Give back only the line containing "Click the pencil edit icon for XWCVBH-710 row" and every line after it through the end of the data below, transcribed exactly.

*** Opening of Material for the task ***

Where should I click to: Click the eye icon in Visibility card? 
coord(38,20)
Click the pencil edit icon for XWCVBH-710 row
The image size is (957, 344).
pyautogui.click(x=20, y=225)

*** Close of Material for the task ***

## Task response
Click the pencil edit icon for XWCVBH-710 row
The image size is (957, 344).
pyautogui.click(x=20, y=225)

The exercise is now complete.